В итоге учитель попал в больницу с сотрясением, и когда они зашли его проведать, дёрнулся, как от электрического удара, увидев виновницу своего плачевного состояния. Бабушки дико извинялись за инцидент и пообещали впредь такого не допускать. Услышав это, учитель нервно всплеснул руками и принялся их убеждать, что уроки продолжать нет никакой необходимости, так как они уже достаточно постигли. Спорить старушки не стали, им самим голодовка поперёк горла, а нервная система порядком расшаталась из-за недоедания. После этого случая для них диета ассоциируется с адовыми муками.
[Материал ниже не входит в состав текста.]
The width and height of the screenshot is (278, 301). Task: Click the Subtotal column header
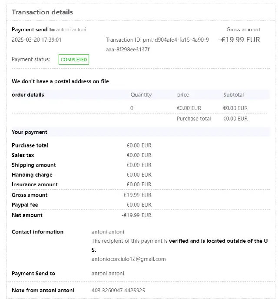click(x=234, y=95)

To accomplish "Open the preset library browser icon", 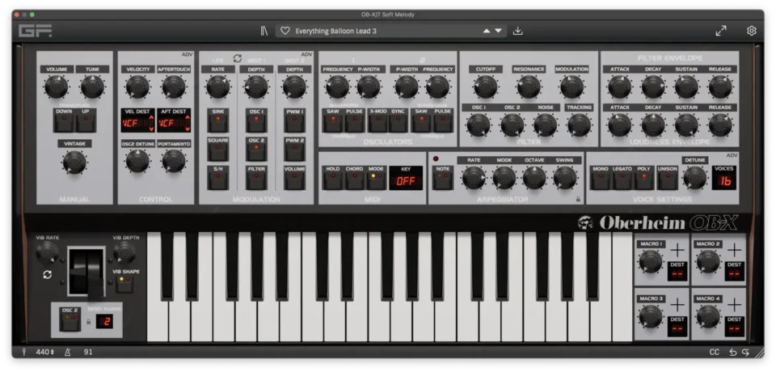I will click(x=264, y=31).
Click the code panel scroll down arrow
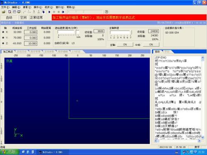The width and height of the screenshot is (207, 155). tap(202, 137)
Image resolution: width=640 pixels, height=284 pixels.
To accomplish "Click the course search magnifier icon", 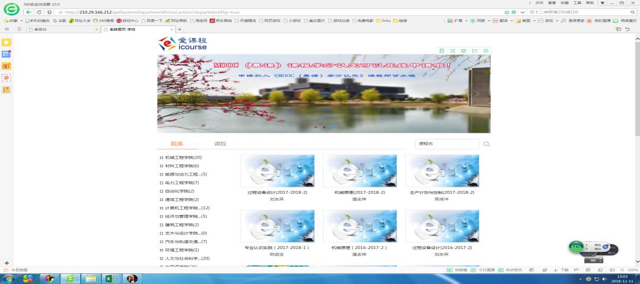I will (487, 144).
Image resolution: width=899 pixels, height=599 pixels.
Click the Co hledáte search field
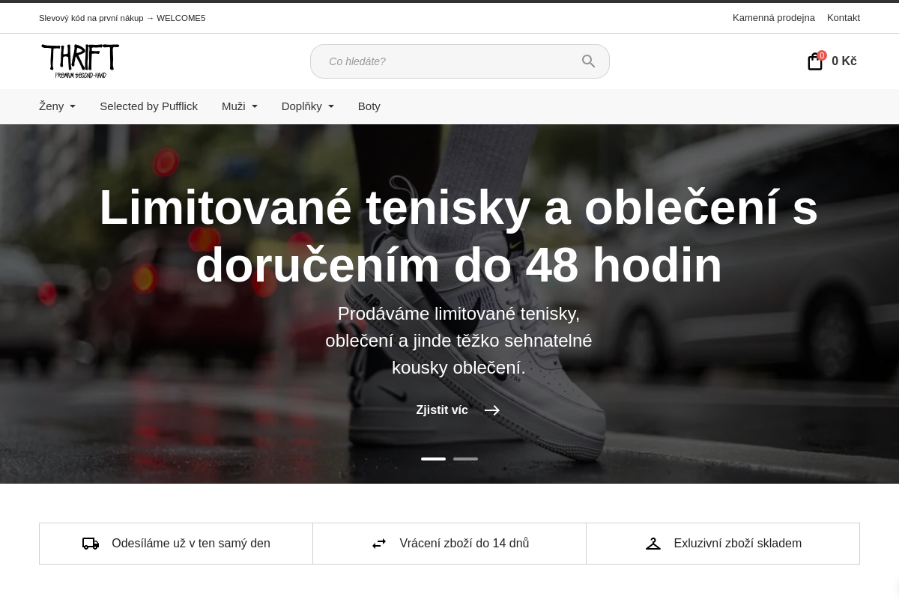[x=450, y=61]
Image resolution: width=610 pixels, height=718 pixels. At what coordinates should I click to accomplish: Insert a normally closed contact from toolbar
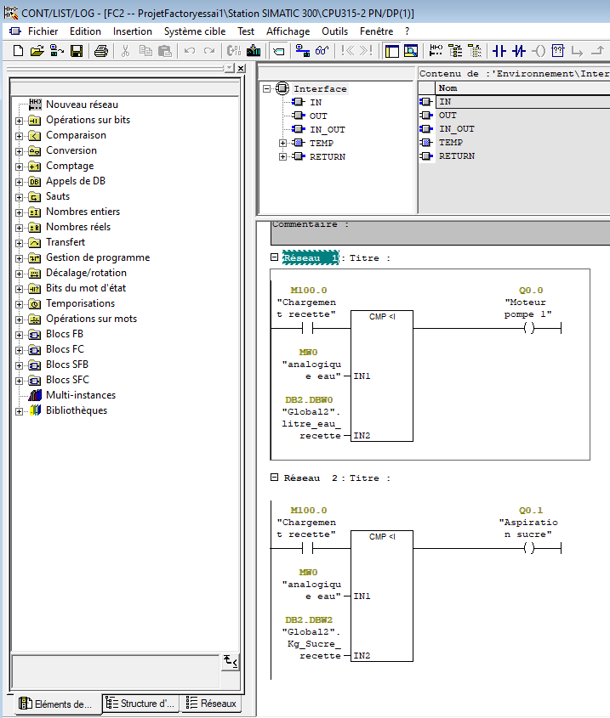[518, 51]
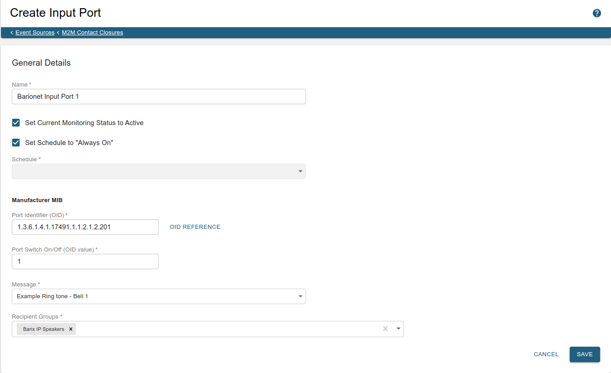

А Семёновна больше не садится с правой стороны подруги, помня, как та уделала учителя, находясь — по его словам — в просветлённом состоянии.
— С чего такие безумные мысли посетили твою седую голову?
— Так ты бутерброд с одним только маслом есть собралось, — Захаровна скосила на него глаза.
— Твою ж… Колбасу забыла! — и тут же потянулась за двумя большими кусками колбасы. — И всё из-за тебя, — продолжала ворчать.
— Зина, не начинай.
— Ладно, забыли. Давай поговорим о наших делах. Ты пакет документов Петровне передала?
— Не до этого как-то было, блог делала, вещи собирала, но документики в папочку все положила: дарственные, заверенные нами у нотариуса, завещание на наши пожитки тоже, осталось Петровне передать план действий на случай, если не вернёмся. Хотя этот расклад меня не устраивает — я ещё жить хочу, дел-то непочатый край. Петровна намедни, приходила и дала наводку на одного барыгу, который чинит беззакония, а возмездие его никак настигнуть не может — изворотлив, гад. Так что нам нужно постараться вернуться тобой целыми и обязательно в добром здравии.
— Всё будет ок, — ответила ей подруга, набирая номер Петровны.
— Петровна, ты как там? — начала она, но, услышав ответ, тут же отняла трубку от уха и закатила страдальчески глаза. И вновь приложив её обратно, начала сосредоточенно слушать оппонента.
— Что стряслось-то с это старой перечницей? — неверно расценив мину подруги, заволновалась о здравии из преемницы.
— Челюсть вставную, наверное, опять потеряла склеротичка наша, вот и шепелявит безбожно, создавая помехи, — пояснила, немного отстранив телефон от уха.
— Так в шкафчик она стакан с протезами обычно ставит, на вторую полку. Постоянно забывает об этом, что с неё взять — старческий склероз…
— Петровна, поднимай свою костлявую задницу, иди к шкафчику, там на второй полке твои протезы, надевай их и звони Фёдоровне, пусть быстро ковыляет к Семёновне для передачи дел и должности на период нашего отсутствия.